◆ Problem statement
Drop the pictures and extract exactly the lines from the one that contains "This screenshot has width=1146, height=639." through the end of the material.

*** Task inputs

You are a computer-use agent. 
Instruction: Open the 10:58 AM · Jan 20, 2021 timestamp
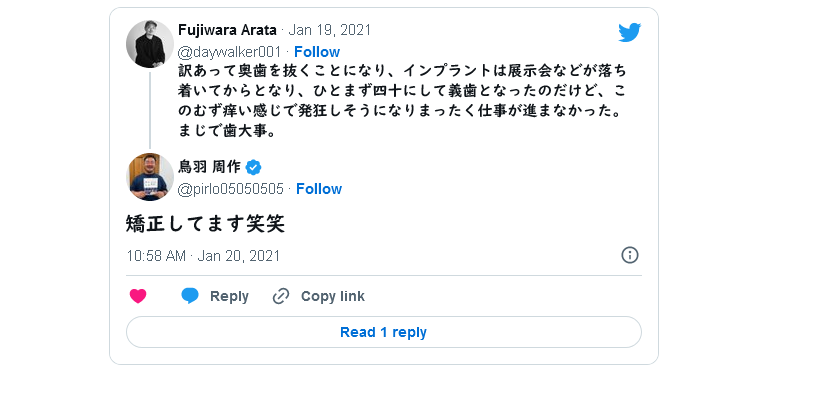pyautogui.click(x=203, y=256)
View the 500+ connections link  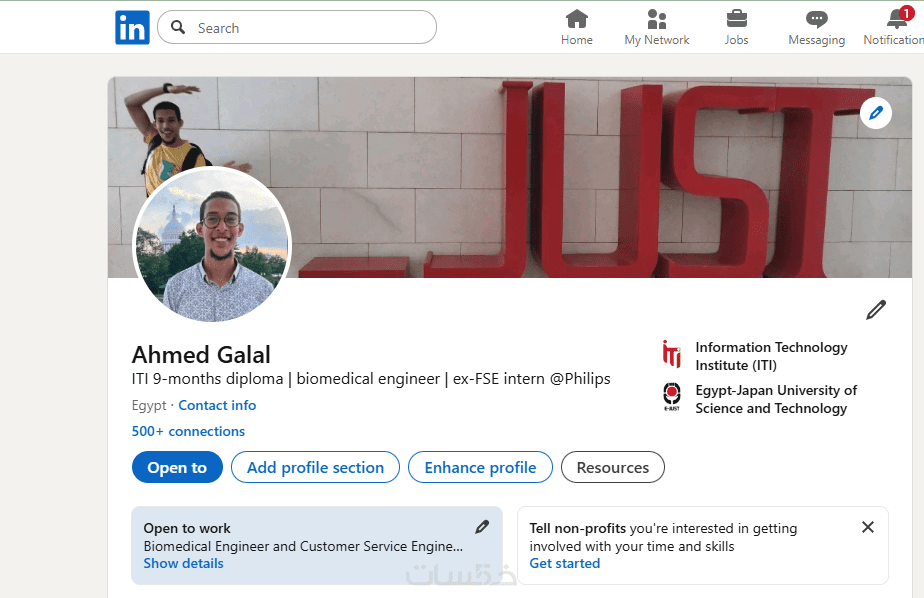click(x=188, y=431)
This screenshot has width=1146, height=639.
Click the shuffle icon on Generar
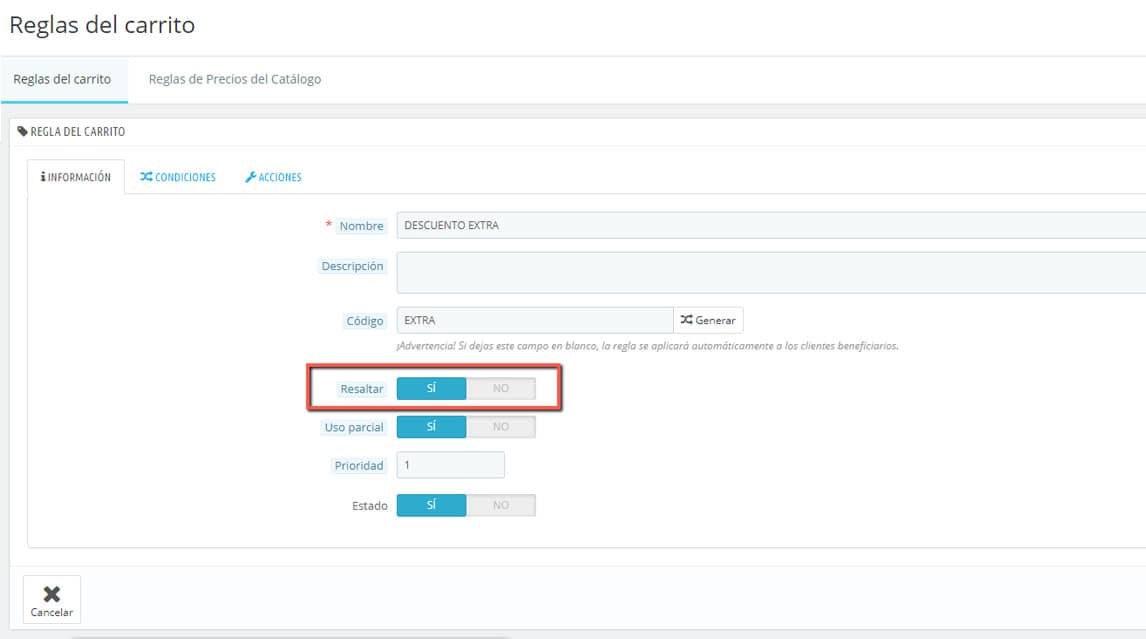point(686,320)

******

◆ Task result
This screenshot has width=1146, height=639.
Click the shuffle icon on Generar
point(686,320)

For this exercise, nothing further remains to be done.